Herbicide phytotoxicity – whew! That’s a mouthful! What is it? Phytotoxicity is injury to plants caused by chemicals like air pollutants, fertilizers, and pesticides. Herbicides aka weed killers, are designed specifically to kill plants, posing a significant risk of damaging desirable plants that are exposed these weed killers.
Landscapes can be injured as a result of herbicide application and movement (e.g., drift) from nearby properties, rights-of-way, or turf, and when tree roots grow in treated soil.
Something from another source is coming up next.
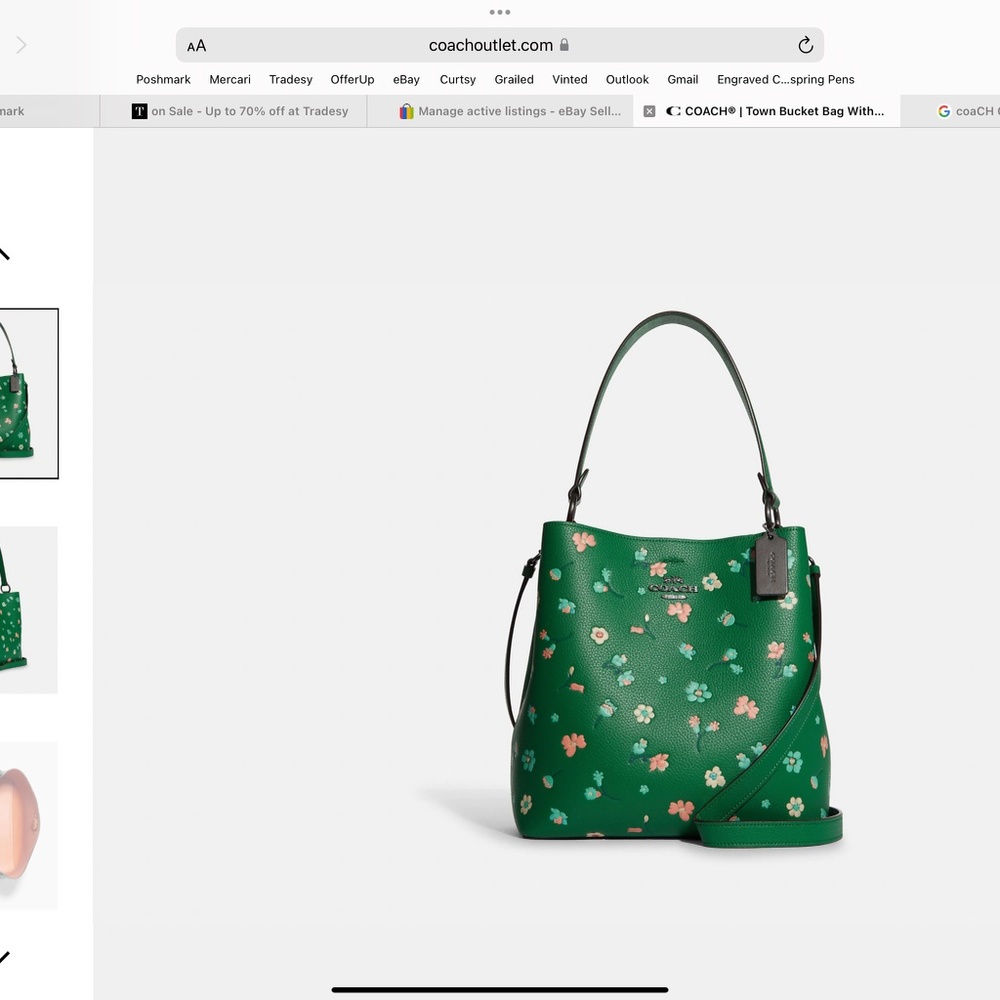Image resolution: width=1000 pixels, height=1000 pixels.
Task: Tap the shopping bag favicon on the eBay tab
Action: [x=406, y=111]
Herbicide damage is usually most severe on plants nearest to where it was applied. Unlike with most diseases and insects, when an herbicide is the cause, often more than one plant species is damaged. Each type of herbicide or chemical family produces characteristic damage symptoms, including:
- malformed, distorted leaves and shoots
- stunted shoots and roots
- chlorotic, necrotic, or spotted leaves
In some cases, plants will be stunted, growth will be atypically slow. In the worst cases, desirable plants will die. If herbicide damage is suspected, closely examine adjacent plants for similar symptoms, as herbicide overspray or drift rarely affects just one plant. Light herbicide damage to trees and other healthy, well-established landscape plants may not cause plant death. If symptoms of herbicide damage are already seen, it is too late to remove an herbicide; however, root damage by an absorbed herbicide may be limited by thoroughly irrigating the area to reduce plant moisture stress, as well as to flush loosely soil-bound herbicides through the soil. Rinse exposed foliage of desirable plants with clean water immediately after application to aid in the removal of spray residue and limit the absorption of the herbicide. However, be aware that roots may still take up some herbicides.